Майкл Слакман приводит слова иранского ученого, много лет прожившего в Англии и Соединенных Штатах, профессора Киан Таджбахша:
«Да» на Западе означает «да». В Иране это может означать «может быть» или даже «нет». Иранцы знают, что слова их собеседника не обязательно означают то, что на деле подразумевается. Это создает богатую, многомерную лингвистическую культуру, в которой люди привыкли иметь дело с нюансами. С другой стороны, такой язык непригоден для политического дискурса. В европейских языках 70% слов денотативны, в персидском – 80% слов коннотативны.
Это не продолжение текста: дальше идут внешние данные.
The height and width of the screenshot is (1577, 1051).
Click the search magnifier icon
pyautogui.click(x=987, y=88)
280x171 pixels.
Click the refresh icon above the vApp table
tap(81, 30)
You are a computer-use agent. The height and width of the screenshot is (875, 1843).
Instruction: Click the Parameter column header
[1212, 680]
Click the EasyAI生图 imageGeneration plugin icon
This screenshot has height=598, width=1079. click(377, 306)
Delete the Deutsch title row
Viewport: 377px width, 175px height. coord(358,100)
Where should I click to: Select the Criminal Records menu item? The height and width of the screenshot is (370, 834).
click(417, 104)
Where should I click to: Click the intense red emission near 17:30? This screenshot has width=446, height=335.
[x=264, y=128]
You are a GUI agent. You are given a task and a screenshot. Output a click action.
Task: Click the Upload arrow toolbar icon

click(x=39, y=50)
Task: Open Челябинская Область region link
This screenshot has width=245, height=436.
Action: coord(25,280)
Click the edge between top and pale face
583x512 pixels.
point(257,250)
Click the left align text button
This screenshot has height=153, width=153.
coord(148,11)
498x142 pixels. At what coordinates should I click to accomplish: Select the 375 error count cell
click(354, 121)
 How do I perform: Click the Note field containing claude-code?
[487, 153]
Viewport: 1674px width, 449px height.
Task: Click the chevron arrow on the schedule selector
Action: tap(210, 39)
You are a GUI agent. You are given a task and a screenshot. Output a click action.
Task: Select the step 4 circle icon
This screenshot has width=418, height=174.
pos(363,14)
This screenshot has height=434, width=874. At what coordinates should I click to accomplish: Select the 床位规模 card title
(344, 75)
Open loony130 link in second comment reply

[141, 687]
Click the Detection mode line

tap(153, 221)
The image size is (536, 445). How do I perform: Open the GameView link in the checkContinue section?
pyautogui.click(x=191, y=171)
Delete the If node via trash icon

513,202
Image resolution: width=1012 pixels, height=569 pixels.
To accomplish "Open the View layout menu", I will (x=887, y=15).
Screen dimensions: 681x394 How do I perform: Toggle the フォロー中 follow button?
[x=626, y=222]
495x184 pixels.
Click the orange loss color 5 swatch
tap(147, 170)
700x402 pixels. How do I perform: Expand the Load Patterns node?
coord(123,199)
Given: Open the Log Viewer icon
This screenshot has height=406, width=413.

Денотация, коннотация – термины как лингвистики, так и современной логики; упрощенно, первое – это отнесение к прямому значению понятия, выражаемого словом, второе – смысловое поле, в котором присутствует многообразные оттенки, ассоциации, возникающие вокруг какого-нибудь понятия или слова. Это как бы прямой смысл и метафора. Майкл Слакман продолжает:
Американцы говорят так, что их слова прямо означают цель их высказывания. Иранцы же – поэты, они употребляют слова так, как будто это краски – оттенки, нюансы, скрытые значения. Вы хвалите человека, но это не означает, что он вам нравится. Вы приглашаете его к себе, но отнюдь не хотите, чтобы он пришел. Вы что-то обещаете, но это не значит, что вы исполните обещанное. Иранцы понимают это.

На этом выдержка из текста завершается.